Die Sprecherin behauptet, dass von Mietern benötigte Artikel in Einzelfällen bereits bezahlt worden seien – obwohl nicht die Stadt, sondern die Hauseigentümer für den Zustand der Wohnungen verantwortlich seien, die der damalige Landkreis Hannover in den sechziger Jahren trotz Kenntnis habe Tunnel, „ohne zusätzliche Maßnahmen“. Wenn es um Zuschüsse oder Entschädigungen gehe, berate die Regierung noch, sagt Michaela Steigerwald. Es werde geprüft, „ob weitere Hilfe benötigt wird. Die Verwaltung wird Sie umgehend über das Testergebnis informieren.“ Daher haben die Mieter noch keine Informationen erhalten.
Zur aktuellen Situation gebe es leider keine Alternative, erklärt die Sprecherin. Die Stadt bittet um Verständnis und unterstützt die Maßnahmen weiterhin.
Wütende Mieter erwägen rechtliche Schritte gegen die Stadt, sie wollen ihre Auslagen erstattet und eine Entschädigung für ihre psychische Belastung: „Ich habe seit Tagen nicht geschlafen“, sagt Ursula Junker. “Wir haben unser Zuhause verloren.”

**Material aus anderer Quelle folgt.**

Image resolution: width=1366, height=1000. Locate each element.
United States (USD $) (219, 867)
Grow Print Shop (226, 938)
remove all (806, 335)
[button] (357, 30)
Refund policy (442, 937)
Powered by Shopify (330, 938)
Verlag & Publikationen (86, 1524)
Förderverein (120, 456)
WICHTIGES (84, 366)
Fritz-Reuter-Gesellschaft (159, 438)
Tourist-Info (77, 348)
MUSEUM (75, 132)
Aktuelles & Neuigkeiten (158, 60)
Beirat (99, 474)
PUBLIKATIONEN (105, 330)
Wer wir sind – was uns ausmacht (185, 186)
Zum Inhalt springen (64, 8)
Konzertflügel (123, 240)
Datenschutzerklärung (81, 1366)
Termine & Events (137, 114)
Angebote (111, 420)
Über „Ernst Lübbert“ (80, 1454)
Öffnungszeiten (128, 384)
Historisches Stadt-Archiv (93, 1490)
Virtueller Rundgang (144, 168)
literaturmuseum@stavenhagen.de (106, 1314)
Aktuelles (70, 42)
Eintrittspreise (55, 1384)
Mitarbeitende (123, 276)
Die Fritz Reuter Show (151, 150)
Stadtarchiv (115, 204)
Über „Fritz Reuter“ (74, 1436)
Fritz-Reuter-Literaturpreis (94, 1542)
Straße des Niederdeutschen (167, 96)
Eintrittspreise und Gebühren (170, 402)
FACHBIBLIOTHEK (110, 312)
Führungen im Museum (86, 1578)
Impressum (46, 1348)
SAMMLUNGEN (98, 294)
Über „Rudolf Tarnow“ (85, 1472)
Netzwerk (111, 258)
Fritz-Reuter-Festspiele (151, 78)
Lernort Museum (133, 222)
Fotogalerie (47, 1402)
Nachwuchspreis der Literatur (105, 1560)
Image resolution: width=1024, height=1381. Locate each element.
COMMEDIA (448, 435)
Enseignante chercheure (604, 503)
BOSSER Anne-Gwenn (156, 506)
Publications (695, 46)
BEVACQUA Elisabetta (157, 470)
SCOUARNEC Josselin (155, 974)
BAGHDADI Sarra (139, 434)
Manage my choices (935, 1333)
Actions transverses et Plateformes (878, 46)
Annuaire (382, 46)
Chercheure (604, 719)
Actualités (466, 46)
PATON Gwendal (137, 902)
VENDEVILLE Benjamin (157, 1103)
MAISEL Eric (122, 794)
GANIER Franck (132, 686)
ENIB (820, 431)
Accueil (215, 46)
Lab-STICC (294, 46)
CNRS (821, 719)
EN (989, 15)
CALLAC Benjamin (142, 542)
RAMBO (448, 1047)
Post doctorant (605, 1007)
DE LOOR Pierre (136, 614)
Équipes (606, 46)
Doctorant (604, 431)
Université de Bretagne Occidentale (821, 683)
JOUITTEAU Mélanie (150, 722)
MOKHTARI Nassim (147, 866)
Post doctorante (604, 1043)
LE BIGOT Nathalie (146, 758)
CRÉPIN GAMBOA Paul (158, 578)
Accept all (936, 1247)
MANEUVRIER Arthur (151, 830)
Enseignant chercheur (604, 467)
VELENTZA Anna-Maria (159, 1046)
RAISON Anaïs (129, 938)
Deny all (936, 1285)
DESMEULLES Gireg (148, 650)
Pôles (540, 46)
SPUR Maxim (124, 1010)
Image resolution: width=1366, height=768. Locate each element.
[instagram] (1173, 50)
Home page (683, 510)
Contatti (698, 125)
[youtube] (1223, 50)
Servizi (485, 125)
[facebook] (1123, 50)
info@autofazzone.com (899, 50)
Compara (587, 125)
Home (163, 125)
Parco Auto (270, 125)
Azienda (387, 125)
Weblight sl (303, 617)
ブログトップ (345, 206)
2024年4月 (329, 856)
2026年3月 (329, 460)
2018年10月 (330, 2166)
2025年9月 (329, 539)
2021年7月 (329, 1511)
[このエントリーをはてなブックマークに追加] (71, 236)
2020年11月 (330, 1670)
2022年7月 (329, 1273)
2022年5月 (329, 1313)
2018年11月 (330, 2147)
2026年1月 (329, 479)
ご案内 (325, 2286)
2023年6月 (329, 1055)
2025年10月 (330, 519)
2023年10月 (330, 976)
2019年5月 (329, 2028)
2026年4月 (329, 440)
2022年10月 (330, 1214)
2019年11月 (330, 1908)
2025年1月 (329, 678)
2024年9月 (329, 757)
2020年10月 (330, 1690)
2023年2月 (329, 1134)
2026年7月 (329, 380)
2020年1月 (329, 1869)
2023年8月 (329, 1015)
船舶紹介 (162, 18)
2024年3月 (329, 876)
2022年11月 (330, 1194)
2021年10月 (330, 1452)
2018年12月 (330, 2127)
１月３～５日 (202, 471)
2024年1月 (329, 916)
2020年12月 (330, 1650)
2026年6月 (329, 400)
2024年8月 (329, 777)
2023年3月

Die Geschichte der Evakuierung in Ahlem
Im 19. Jahrhundert wurde im heutigen hannoverschen Stadtteil Ahlem asphalthaltiges Gestein entdeckt und später abgebaut. Im Laufe der Jahre entstand ein großes unterirdisches Tunnelsystem, das vor 100 Jahren geschlossen wurde. Diese Tunnel waren jedoch nicht geschützt – ein Problem, das bekannt war, aber von den Behörden ignoriert wurde. Im April wurde festgestellt, dass in einigen Gebieten akute Gefahr eines sogenannten Erdrutsches, also eines Einsturzes, bestand. Häuser wurden evakuiert, Straßen gesperrt und Tunnel zugeschüttet. Stadt, Region Hannover und Land Niedersachsen haben noch nicht entschieden, wer die Kosten von rund 30 Millionen Euro trägt.